Thursday, January 19, 2012

Why 15% Should Matter to the 99%

This week Mitt Romney let slip the real reason why he's reluctant to divulge his tax returns. It's not how much money he earns that he's hiding - we're all aware that it's a considerable sum - it's the tax rate he pays on that income that is controversial.

Because Mitt's income is mostly from investment earnings, he pays the capital gains rate of 15% on his millions rather than the current top marginal rate for wages of 35%, or even the average middle-class top marginal rate of 25%. This has left his supporters to explain why this very wealthy man should pay a lower tax rate than most middle-class Americans.

Capital gains, we are told, are very special because of the risks involved. Not every investment pays off, after all. Very true. But, of course, that's why losing investments can be written off as business expenses and deducted from one's over-all income, reducing one's taxes. So, why, when an investment is successful should it be taxed differently than regular employment income?

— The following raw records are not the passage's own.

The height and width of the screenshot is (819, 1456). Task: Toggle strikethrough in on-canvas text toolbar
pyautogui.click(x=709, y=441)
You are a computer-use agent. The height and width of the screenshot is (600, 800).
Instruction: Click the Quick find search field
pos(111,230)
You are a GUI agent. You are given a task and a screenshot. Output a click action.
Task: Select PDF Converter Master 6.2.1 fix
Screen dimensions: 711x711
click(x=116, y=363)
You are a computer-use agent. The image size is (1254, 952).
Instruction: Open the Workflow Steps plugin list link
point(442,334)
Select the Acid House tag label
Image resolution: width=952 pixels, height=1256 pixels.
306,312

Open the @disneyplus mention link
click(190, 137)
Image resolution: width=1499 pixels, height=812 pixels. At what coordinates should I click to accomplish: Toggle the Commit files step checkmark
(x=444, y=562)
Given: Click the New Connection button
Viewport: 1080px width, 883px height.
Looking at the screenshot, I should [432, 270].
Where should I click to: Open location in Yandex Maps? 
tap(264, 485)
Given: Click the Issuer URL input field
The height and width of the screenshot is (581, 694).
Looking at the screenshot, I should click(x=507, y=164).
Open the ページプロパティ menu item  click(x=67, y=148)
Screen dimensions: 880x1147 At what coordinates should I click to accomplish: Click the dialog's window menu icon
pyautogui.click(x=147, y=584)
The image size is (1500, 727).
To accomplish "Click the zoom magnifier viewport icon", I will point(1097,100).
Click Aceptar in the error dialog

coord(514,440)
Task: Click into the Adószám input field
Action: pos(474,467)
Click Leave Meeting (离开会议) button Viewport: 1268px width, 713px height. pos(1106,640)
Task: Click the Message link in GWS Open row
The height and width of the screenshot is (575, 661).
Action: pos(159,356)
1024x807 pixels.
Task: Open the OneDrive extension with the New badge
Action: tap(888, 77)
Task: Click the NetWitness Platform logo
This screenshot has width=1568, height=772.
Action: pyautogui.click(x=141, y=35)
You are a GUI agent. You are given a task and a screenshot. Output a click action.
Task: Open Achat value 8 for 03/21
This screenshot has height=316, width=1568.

Well, 15% of $1,000,000 is still more than 25% of $75,000! Kinda like how, if you buy in bulk at Costco, you get a lower price on food. That's fair, right? Well, in as far as that analogy does hold water, the tax code already has provisions for the "bulk buyer" (IE: additional children = additional deductions). In my case, my home (modest by CA standards, but expensive by national standards) gives me quite a mortgage interest deduction. Add that to my business and other expenses and I probably deduct as much from my income than a minimum wage worker earns in a year.

But on the taxable portion (after deductions), I gladly pay a rate that's somewhat higher than the minimum wage worker because of my relative success. And somebody who earns 10-20 times what I do should pay a little higher yet. Certainly no less a percentage. So, why so much lower?

Well, they say, the rich need an incentive to invest. Why bother if your earnings after taxes will barely keep up with inflation? When I hear this argument I always have to reply that I don't think the rich are as lazy as you think they are. I have faith in their entrepreneurial drive that they'd still invest, create, and build, even if capital gains were taxed as regular income. As long as the tax rate is below 100% any gains are still better than a mattress full of cash (and, no, I'm not suggesting a 100% tax).

If you buy that "incentive to beat inflation" argument, then people should be turning down C-level jobs that hit the 35% marginal rate, and even middle-management positions in the 25% range, and all the MBAs would be looking to work in mail rooms. It turns out, however, people prefer to have 65% of $500,000 over having 75% of $75,000. So, why does investment income require a tax rate so much lower than income from labor?

Gosh! You're just envious! After all, everybody has the opportunity to invest and get the tax benefits of capital gains! Well, perhaps we do have that opportunity, but not to the same extent. According to the Washington Post, "The 400 richest taxpayers in 2008 counted 60 percent of their income in the form of capital gains and 8 percent from salary and wages. The rest of the country reported 5 percent in capital gains and 72 percent in salary." When you defend 400 out of 312,877,450 with "everybody can do it," it's more than a bit of a stretch.

Here's the thing about all this in relation to Willard Mittens Romney: the millions he makes each year from capital gains are not even from investing his own money. There is no risk involved. Mitt's millions are part of his retirement agreement with Bain Capital. Every year he gets a nice slice of Bain's profits, even though he hasn't worked there in 13 years.

Of course, while most of his income comes from Bain and other capital gains, Mitt does work part-time as a public speaker. He describes his income from speaking fees as "not very much." It's actually $374,000/year. As a point of reference, $380,000 is the cut-off point for being in the top 1% of earners.

Capital gains have not always been taxed as low as 15%. This rate is the result of tax cuts (from both GW Bush and Clinton) that were supposed to inspire and encourage the wealthy to invest more, thus creating new jobs. As you can see, that plan didn't quite work out.

Many Republicans are now pushing for a new rate on capital gains: 0%. Romney, in his defense, is not one of them (although he does have other tax cuts in his plan). But if Newt Gingrich is elected, Mitt's tax bill will fall to nearly nothing.

So, please, remind me again, why are capital gains taxed so much lower than income from actually working for a living?


  1. >But, of course, that's why losing investments >can be written off as business expenses and >deducted from one's over-all income, reducing >one's taxes.

    Ken, it may be news to you, but only $3000 can be deducted in a tax year. Of course, you know that, but conveniently didn't mention this in your post.

    1. Yes, there's a limit of $3,000 of deductions for you or me (losses against "ordinary" income), but the point of the blog post is that folks like the Romnefellers operate by a different set of rules.

      Mitt managed a deduction of $4.8 million on his 2010 return for "carried-over long-term capital losses." Considering the $3,000 limit for us, again I ask, how is this fair?